TP8+DCP8 Benchmark Output

============ Serving Benchmark Result ============
Successful requests:                     994       
Failed requests:                         6         
Request rate configured (RPS):           100.00    
Benchmark duration (s):                  631.35    
Total input tokens:                      7952000   
Total generated tokens:                  438872    
Request throughput (req/s):              1.57      
Output token throughput (tok/s):         695.13    
Peak output token throughput (tok/s):    2618.00   
Peak concurrent requests:                988.00    
Total Token throughput (tok/s):          13290.35  
---------------Time to First Token----------------
Mean TTFT (ms):                          227780.13 
Median TTFT (ms):                        227055.20 
P99 TTFT (ms):                           451255.55 
-----Time per Output Token (excl. 1st token)------
Mean TPOT (ms):                          398.60    
Median TPOT (ms):                        472.81    
P99 TPOT (ms):                           569.91    
---------------Inter-token Latency----------------
Mean ITL (ms):                           104.73    
Median ITL (ms):                         43.97     
P99 ITL (ms):                            483.37    
==================================================

DCP Gain Analysis

Furthermore we analyzed the gain achieved by DCP.

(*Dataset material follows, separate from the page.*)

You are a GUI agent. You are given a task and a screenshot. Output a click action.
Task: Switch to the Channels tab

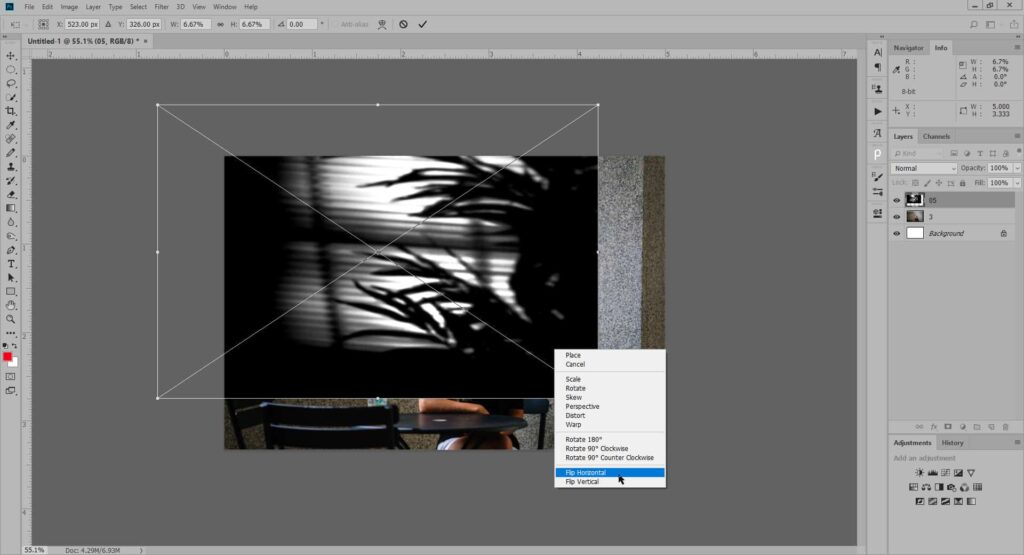pyautogui.click(x=936, y=136)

Metric TP8 TP8+DCP8 Change Improvement(%)
Request Throughput(req/s) 1.25 1.57 +0.32 +25.6%
Output Token Throughput(tok/s) 485.78 695.13 +209.35 +43.1%
Mean TTFT (sec) 271.2 227.8 -43.4 +16.0%
Median TTFT (sec) 227.4 227.1 -0.3 +0.1%

You can observe from the service startup logs that the kv cache token number has increased by 8 times.

  • TP8
    (Worker_TP0 pid=591236) INFO 11-06 12:08:54 [gpu_worker.py:349] Available KV cache memory: 46.80 GiB
    (EngineCore_DP0 pid=591074) INFO 11-06 12:08:55 [kv_cache_utils.py:1229] GPU KV cache size: 715,072 tokens
    
  • TP8+DCP8
    (Worker_TP0 pid=666845) INFO 11-06 15:34:58 [gpu_worker.py:349] Available KV cache memory: 46.80 GiB
    (EngineCore_DP0 pid=666657) INFO 11-06 15:34:59 [kv_cache_utils.py:1224] Multiplying the GPU KV cache size by the dcp_world_size 8.
    (EngineCore_DP0 pid=666657) INFO 11-06 15:34:59 [kv_cache_utils.py:1229] GPU KV cache size: 5,721,088 tokens
    

Enabling DCP delivers strong advantages (43% faster token generation, 26% higher throughput) with minimal drawbacks (marginal median latency improvement). We recommend reading our DCP DOC and trying out DCP in your LLM workloads.